People can find themselves in a business robbery situation, be it the store manager, security official, employees or customers.
The following are guidelines on what to do should you find yourself as a victim of such an incident :
Regardless where the armed robbery takes place (store, warehouse, factory, distribution centre, etc.), the likelihood of the incident turning violent, resulting in injuries to personnel and customers, can be effectively reduced by the behavior of the staff and customers.
Don’t resist : Do exactly as you are told. The robbers are in control of the situation because they are armed, and it serves no purpose to resist their instructions – you will only be putting lives at risk.

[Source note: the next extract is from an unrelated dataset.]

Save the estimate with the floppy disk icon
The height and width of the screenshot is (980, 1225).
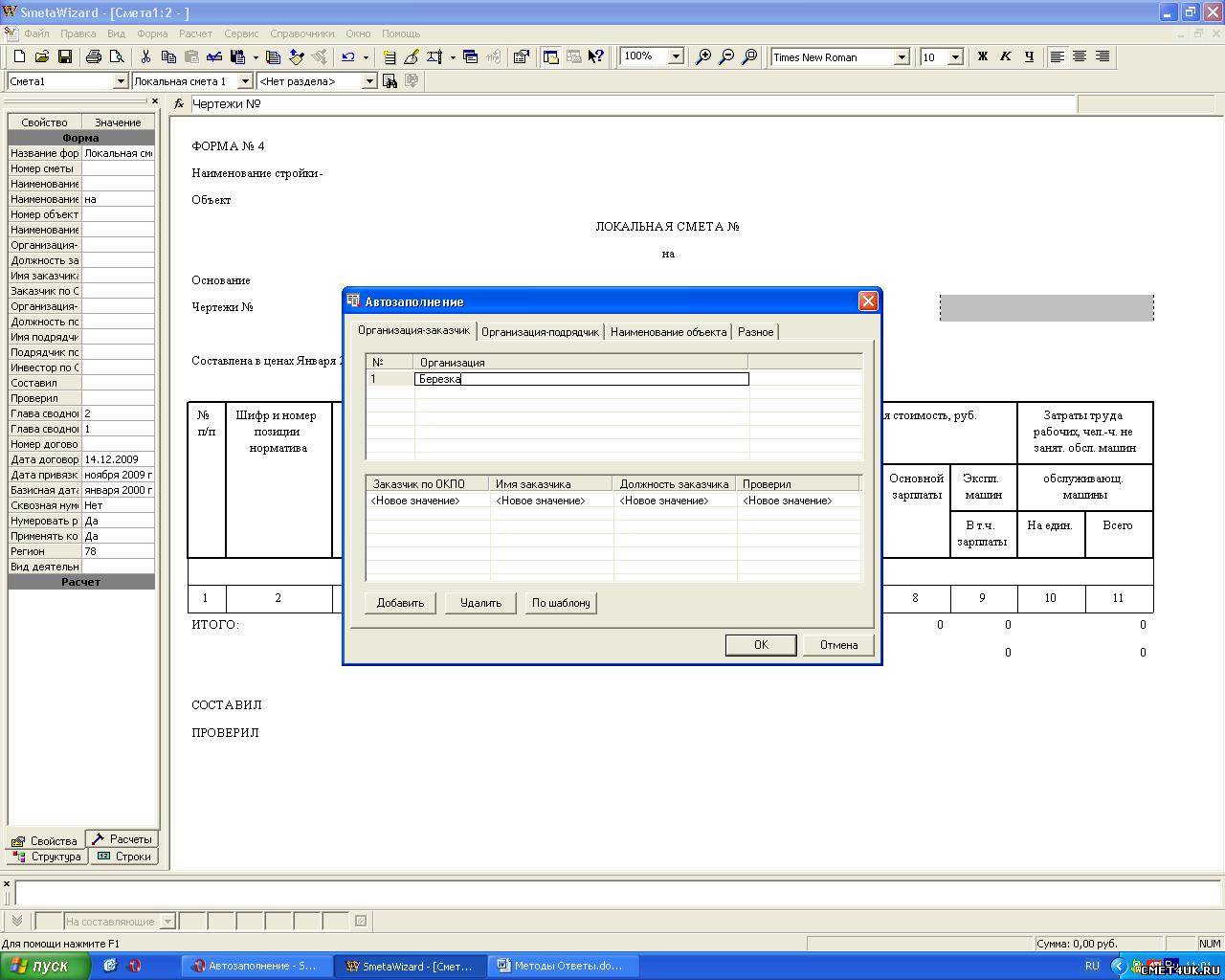click(x=65, y=57)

Relax : Regulate your breathing, taking long, slow deliberate breaths. This slows your heart rate, and helps you relax.
Speak slowly : Don’t shout or raise your voice to the robbers. They are probably more nervous than you, and it won’t take much for them to lose any self-control they may possess.
Don’t make any sudden movements: When you want to do something – even if it is an instruction from the robber – tell him what you are doing – “I am going to take the keys out of my pocket now” and then do it slowly.
Don’t set off the alarm: Activate the alarm only if you can do so secretly. Many armed robbers have turned violent (with hostages taken) because the siren puts the robbers into a panic. Also, only set off the alarm if you can do so without the robbers seeing you. Setting an alarm can also trigger a violent response.
Don’t look the robbery directly in the face: The robber may believe that you are trying to memorise his features for later identification, and could lead to him shooting you in order to prevent this.
Give the robbers time to leave : Don’t shout or do anything until the robbers have left the premises. Don’t try to be a hero. Don’t attempt to prevent the robbers getaway. Many crime scenes have turned violent as the robbers are leaving, resulting in deaths and injuries to staff and customers.
Clear information on the robbers assists in the SAPS investigation. However, this should not be done at the risk of your life or that of the persons around you.
Don’t make it obvious that you are observing the robbers
Focus on one person at a time
Gain an overall impression first : Height, Build, Firearm or other weapon, clothing, special features (a limp, deformities, birthmark, etc.
Then look at details : facial features – round/sharp, eyes close set-wide apart etc.
Remember any names used by the robbers when talking to each other.
Remember what they touch, where they walk, any cigarette butts discarded or body fluids deposited, etc.
Remember vehicles. The same rules apply, overall impression first, and then the details – first look at the make and model, colour, noticeable features, registration number.